The exercise of market power and the inability of demand to properly respond to price signals can lead to unstable energy spot market prices which fluctuate wildly. Even without market power, weather conditions, especially drought, can lead to huge year-to-year fluctuations in fixed-cost recovery. Over-reliance on this type of an energy spot market to send long-term investment signals results in a boom-bust investment cycle. This produces an unstable investment environment in which investors have long periods of losses punctuated by brief periods of extreme profitability. Such cycles may tend to raise the cost of investment by increasing the investor risk premium.
This investor risk problem is more severe in the West due to the region's significant dependence on hydro power, which is subject to a long-term drought cycle.
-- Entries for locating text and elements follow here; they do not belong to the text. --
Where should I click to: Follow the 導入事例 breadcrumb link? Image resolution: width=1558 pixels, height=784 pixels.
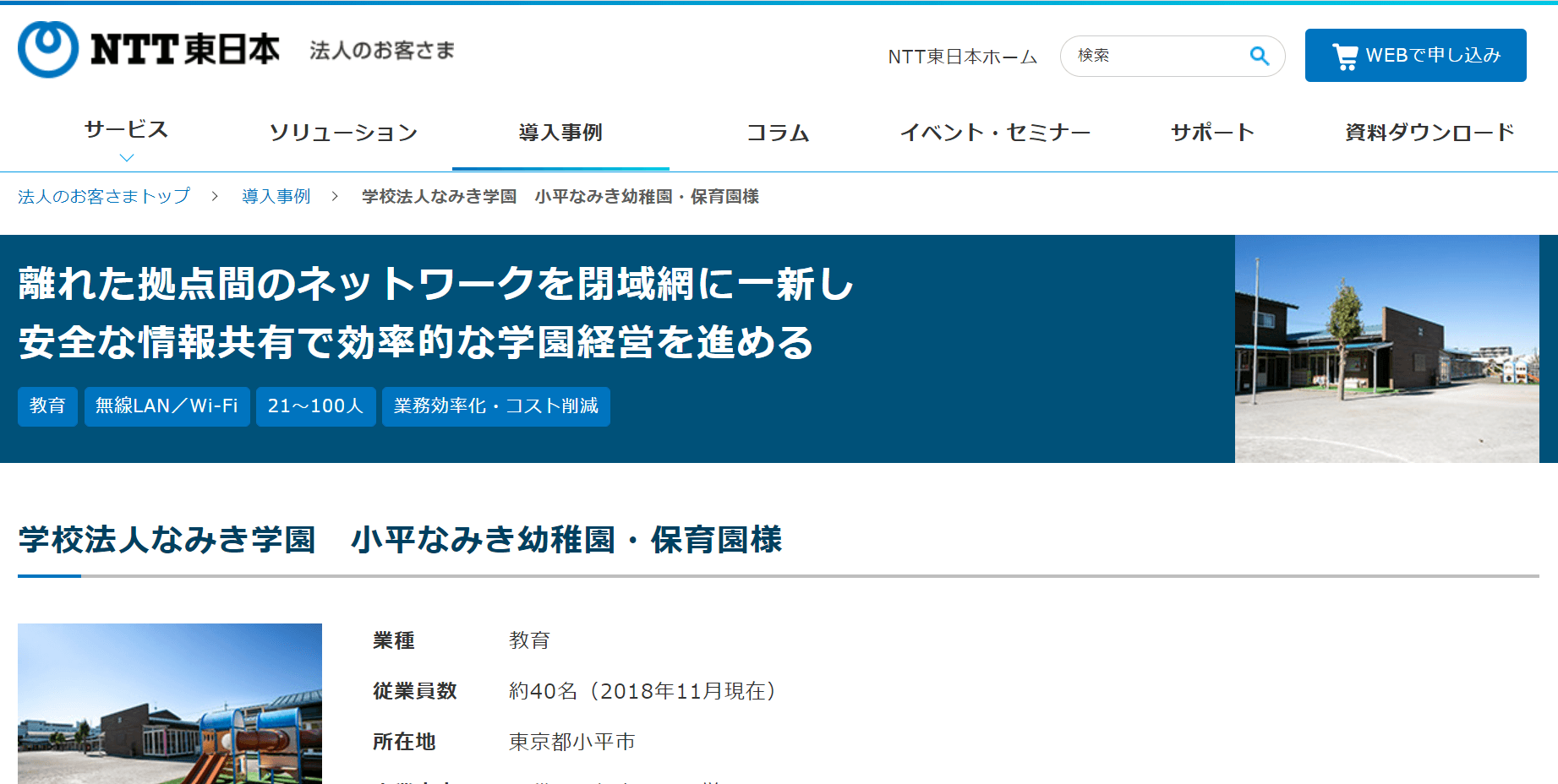tap(276, 196)
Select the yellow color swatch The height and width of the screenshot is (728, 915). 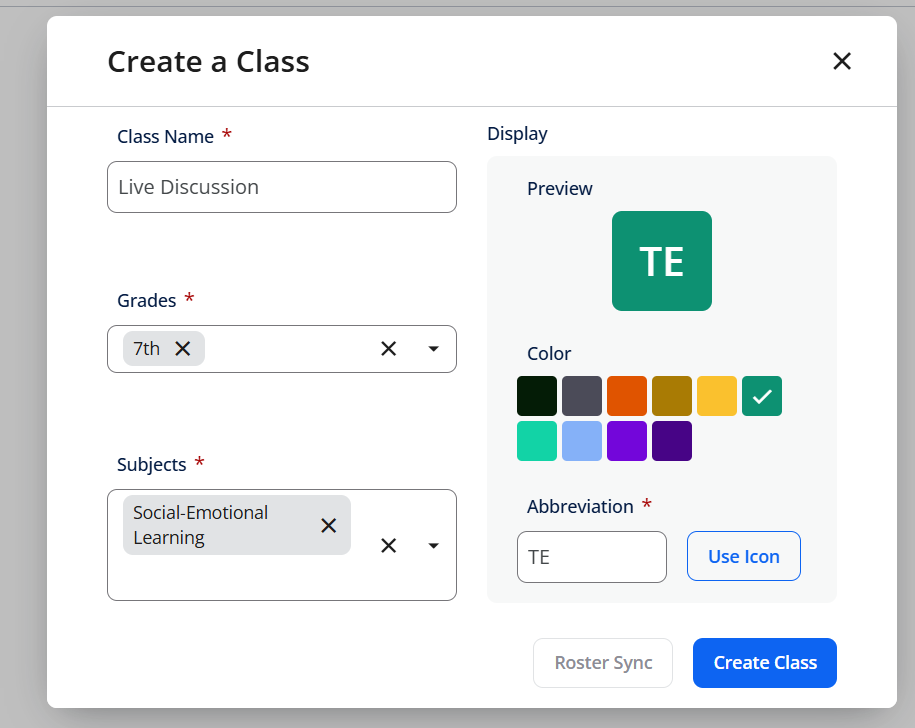click(x=717, y=396)
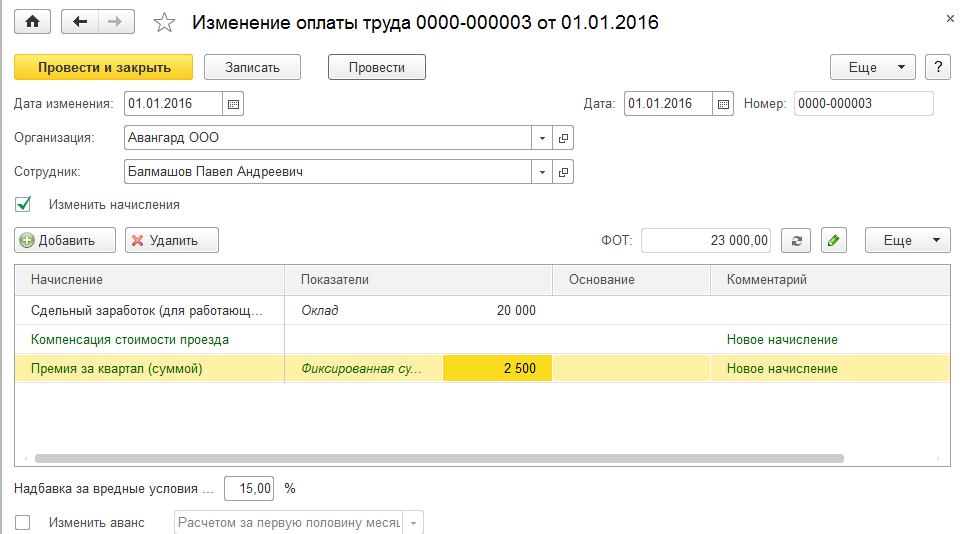Open Организация item with open-form icon

[x=563, y=137]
Insulating fixed-cost recovery from weather fluctuations would partly solve the boom-bust cycle problem.
If investors are not efficiently insulated from spot market fluctuation and weather risk, California's ratepayers will pay exorbitant risk premia passed through the market from risk adverse investors.5 Further, because the market-determined price applies equally to existing as well new capacity, any investor risk premium on new investment will also increase payments to existing capacity as well. If risk premiums are not lowered, California consumers can expect to pay more for their energy.
3. Broken link between fixed cost recovery and the desired level of installed capacity.
The third damaging impact of the structural problems is that there is no relationship between fixed-cost recovery and the desired level of installed capacity.
To attain generation adequacy in a market, investors must be induced to build adequate generation, and that requires a market that provides them with a sound reason for believing their fixed costs (as well as variable costs) will be recovered over the life of their investment when they do build that much capacity. Otherwise they will let the level of capacity sink below the adequate level until shortages send prices high enough that they believe they can recover their fixed costs, even in a capped market.
Without the market imperfections, the market would be expected to reach the optimal level of investment and to establish the average, and consequently long-run, cost to consumers of the capacity purchased. But even with the imperfections, the market can be described by a fixed-cost recovery curve that shows the relationship between the level of installed capacity and the average level of fixed cost recovery provided by the imperfect market.
Illustrative Fixed Cost Recovery (FCR) Curve
(Existing Energy Markets)
Figure 2
Figure 2 provides an illustrative Fixed-Cost Recovery (FCR) Curve in a capped energy market. The FCR Curve shows the level of fixed-cost recovery given the level of installed capacity. The FCR curve is established by first identifying the optimal level of installed generation capacity from the perspective of the consumer. This optimal level of installed capacity is shown as Capacity-Optimal or "C-Optimal". P is the fixed-cost recovery provided by the price-capped energy market. P* is the level of fixed-cost recovery `necessary' to induce C-Optimal. For example, P* could be the annualized fixed-cost of a new peaker.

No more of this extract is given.